§ Article:

• • • • • • •

C. In respect of conduct carried out prior to 31 December 2020, the EEA Regulations only apply directly to an individual (and thus gave rise to an appeal under those regulations) if:
(1) The decision was taken under the EEA Regulations prior to 31 December 2020 or in connection with an application pending under the regulations; or,
(2) The individual was an EEA citizen (or a family member of such a person) lawfully resident under the EEA Regs (including those who had acquired permanent residence under reg 3 the EEA Regulations) and either:
(1) The decision was taken by 30 June 2021; or
(2) Was taken after that date but when a valid application under the EUSS had been made before 30 June 2021 and was still pending (but not if they had been granted leave under the EUSS); or
(3) Is a person who falls within the scope of the CRRE Regulations
D. With the passage of time, the class of individuals falling under the EEA Regulations and entitled to a right of appeal under those provisions will diminish to very small numbers. If a decision to deport was not made under the EEA Regulations, then there is no right of appeal under those regulations.
E. In an appeal under the CRA Regulations, it will be necessary to consider the application of reg. 27 of the EEA Regulations. This can arise under either ground of appeal as:
(1) if the EEA citizen is within the scope of the WA, then articles 20 and 21 of the WA apply;
(2) if not in scope of the WA, the definition of deportation order is such that only one which is justified by reference to reg. 27 of the EEA Regulations makes the EEA citizen ineligible for a grant of status under the EUSS.
F. There is a distinction between (1) and (2) because under the definition of deportation order under the EUSS, only 5 years continuous residence (as opposed to lawful residence under the EEA Regulations) is needed to acquire enhanced protection.
G. The effect of a finding that the deportation is not justified by reference to reg 27 of the EEA Regulations is that Exception 7 under section 33 of the United Kingdom Borders Act 2007 is met, and the Secretary of State’s policy is then to revoke any deportation order, at which point leave to remain under the EUSS can be granted.
H. If the deportation decision against an EEA citizen arises in a human rights appeal under section 82 of the 2002 Act, then that appeal should be stayed pending resolution of any outstanding application under the EUSS to allow an appeal against a negative decision to be determined as the same time as a human rights appeal.
I. Where an appeal has been allowed under the EEA Regulations; or, in an appeal under the CRA Regulations on the basis the deportation decision is not justified by reference to reg 27 of the EEA Regulations, it follows that any linked appeal against the same decision under section 82 of the 2002 Act will be allowed on the basis that the decision under appeal was not in accordance with the law.”

• • • • • • •

§ Source material:
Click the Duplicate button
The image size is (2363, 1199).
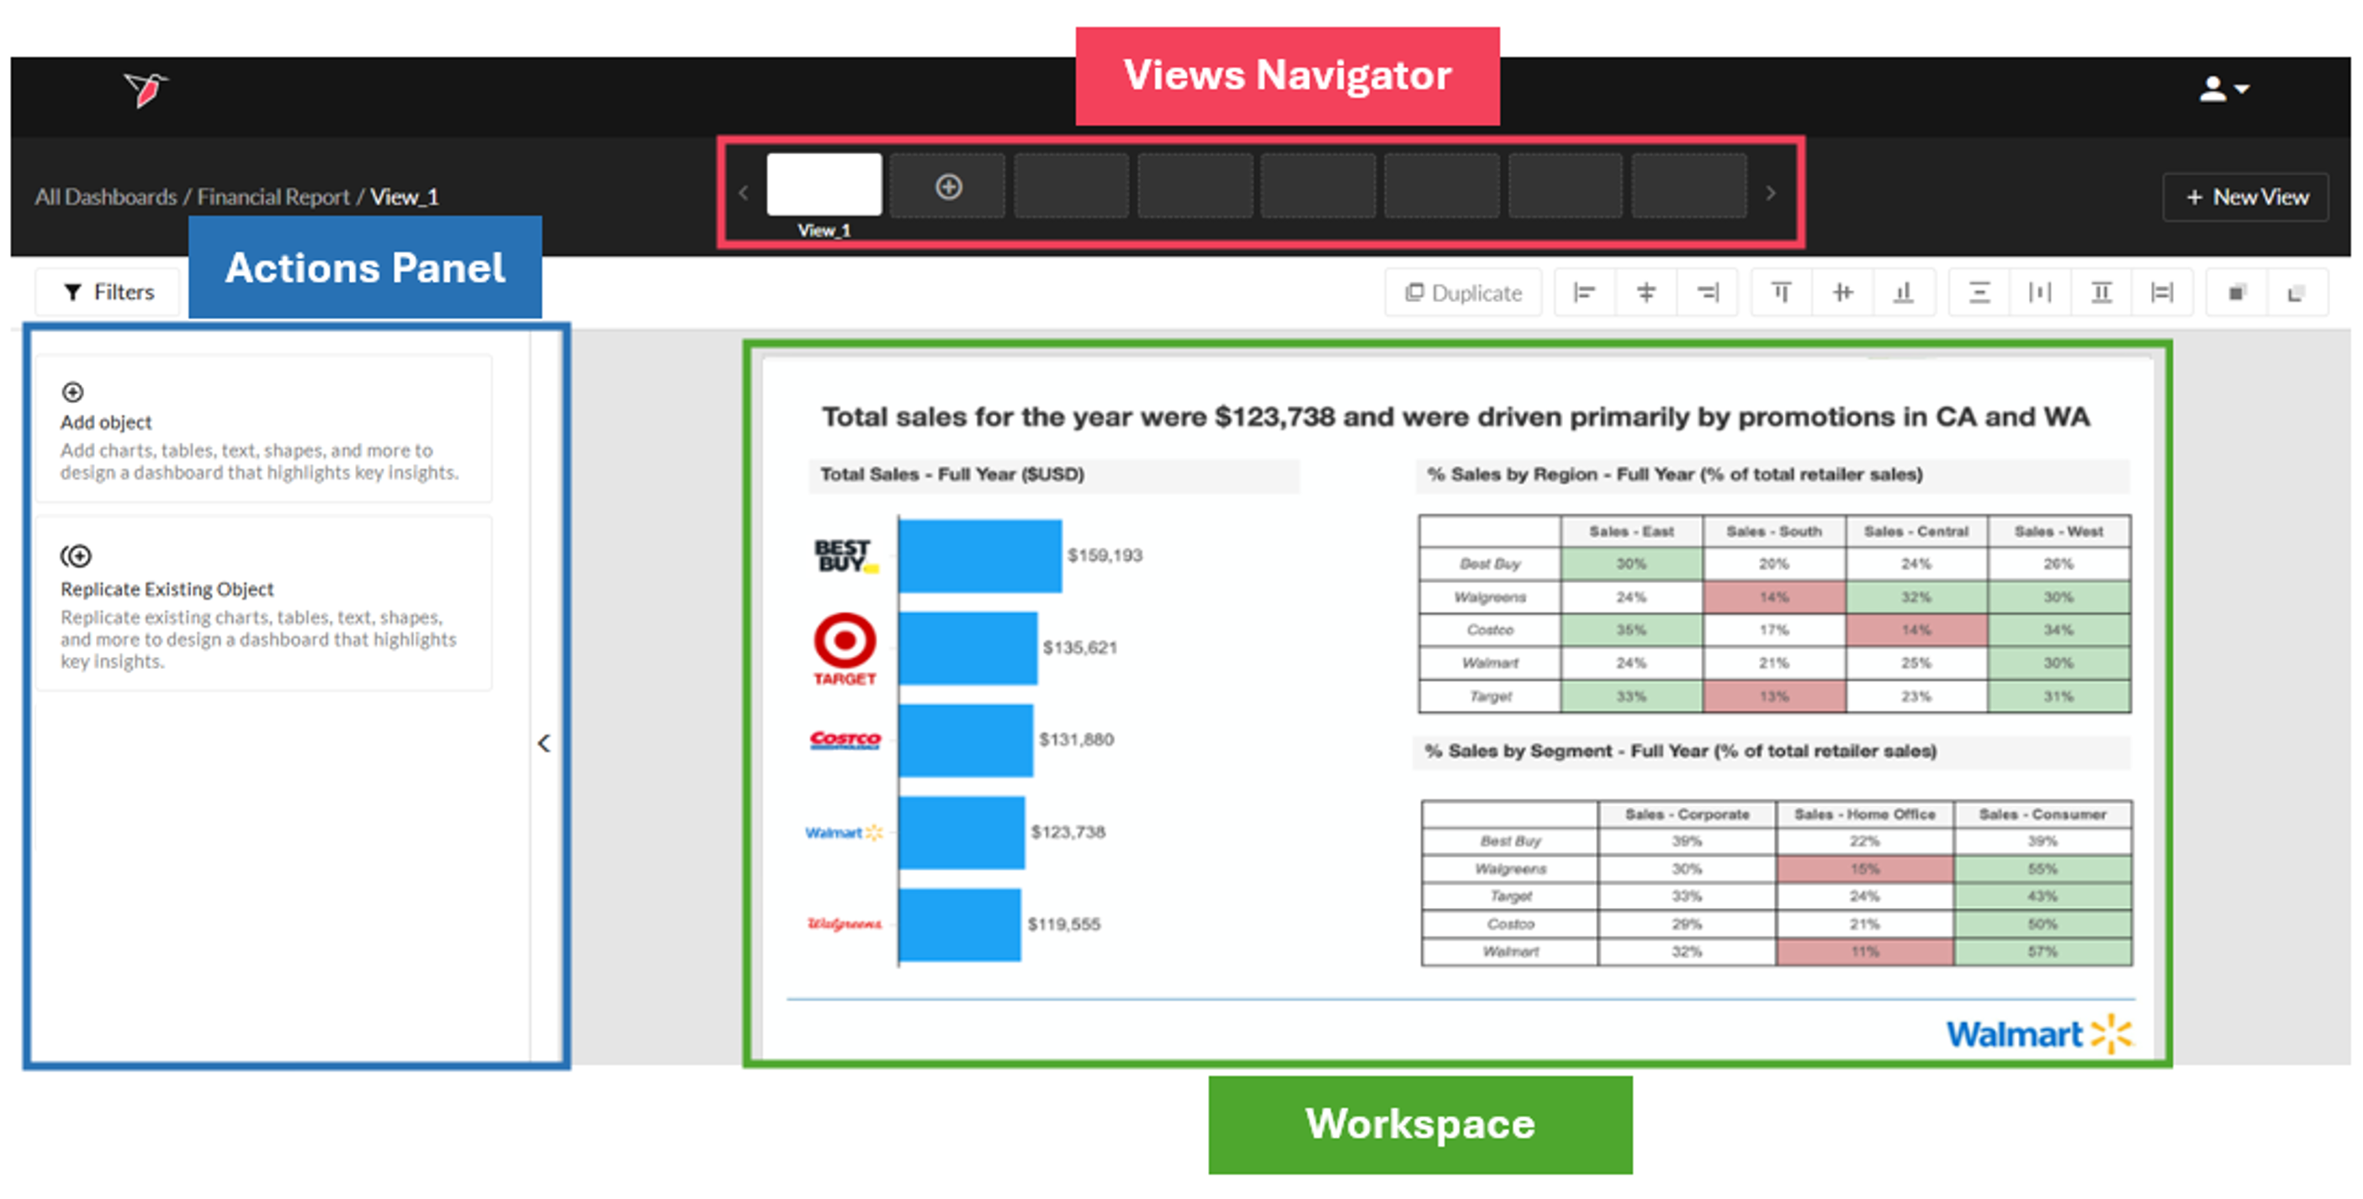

• • • • • • •

§ Work to do: Translate this sentence from the text on deportation appeals into Spanish: "If a decision to deport was not made under the EEA Regulations, then there is no right of appeal under those regulations."

§ Completed exercise: Si la decisión de deportar no se tomó en virtud del Reglamento del EEE, entonces no existe derecho de apelación en virtud de dicho reglamento.